- [What you will do]:
The data below is to be copied exactly, line by line.

== Record excerpts

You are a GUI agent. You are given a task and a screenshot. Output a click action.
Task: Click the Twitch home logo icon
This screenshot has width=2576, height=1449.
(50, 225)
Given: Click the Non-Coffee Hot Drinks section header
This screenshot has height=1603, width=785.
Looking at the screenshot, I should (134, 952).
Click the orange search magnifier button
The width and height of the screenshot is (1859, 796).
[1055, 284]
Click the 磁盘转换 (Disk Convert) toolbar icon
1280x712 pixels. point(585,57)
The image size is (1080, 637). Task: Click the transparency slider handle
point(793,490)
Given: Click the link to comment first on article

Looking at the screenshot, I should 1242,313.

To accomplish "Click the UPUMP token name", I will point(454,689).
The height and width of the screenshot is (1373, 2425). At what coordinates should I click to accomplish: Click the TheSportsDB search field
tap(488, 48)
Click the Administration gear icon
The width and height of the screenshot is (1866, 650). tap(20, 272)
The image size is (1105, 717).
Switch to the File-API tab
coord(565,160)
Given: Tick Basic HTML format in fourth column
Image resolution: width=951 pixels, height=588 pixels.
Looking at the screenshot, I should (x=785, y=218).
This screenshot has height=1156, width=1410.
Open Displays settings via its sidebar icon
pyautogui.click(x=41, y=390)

====

- [Completed exercise]:
You are a GUI agent. You are given a task and a screenshot. Output a click action.
Task: Click the Twitch home logo icon
This screenshot has width=2576, height=1449.
(50, 225)
Given: Click the Non-Coffee Hot Drinks section header
This screenshot has height=1603, width=785.
Looking at the screenshot, I should (134, 952).
Click the orange search magnifier button
The width and height of the screenshot is (1859, 796).
[1055, 284]
Click the 磁盘转换 (Disk Convert) toolbar icon
1280x712 pixels. point(585,57)
The image size is (1080, 637). Task: Click the transparency slider handle
point(793,490)
Given: Click the link to comment first on article

Looking at the screenshot, I should 1242,313.

To accomplish "Click the UPUMP token name", I will point(454,689).
The height and width of the screenshot is (1373, 2425). At what coordinates should I click to accomplish: Click the TheSportsDB search field
tap(488, 48)
Click the Administration gear icon
The width and height of the screenshot is (1866, 650). tap(20, 272)
The image size is (1105, 717).
Switch to the File-API tab
coord(565,160)
Given: Tick Basic HTML format in fourth column
Image resolution: width=951 pixels, height=588 pixels.
Looking at the screenshot, I should (x=785, y=218).
This screenshot has height=1156, width=1410.
Open Displays settings via its sidebar icon
pyautogui.click(x=41, y=390)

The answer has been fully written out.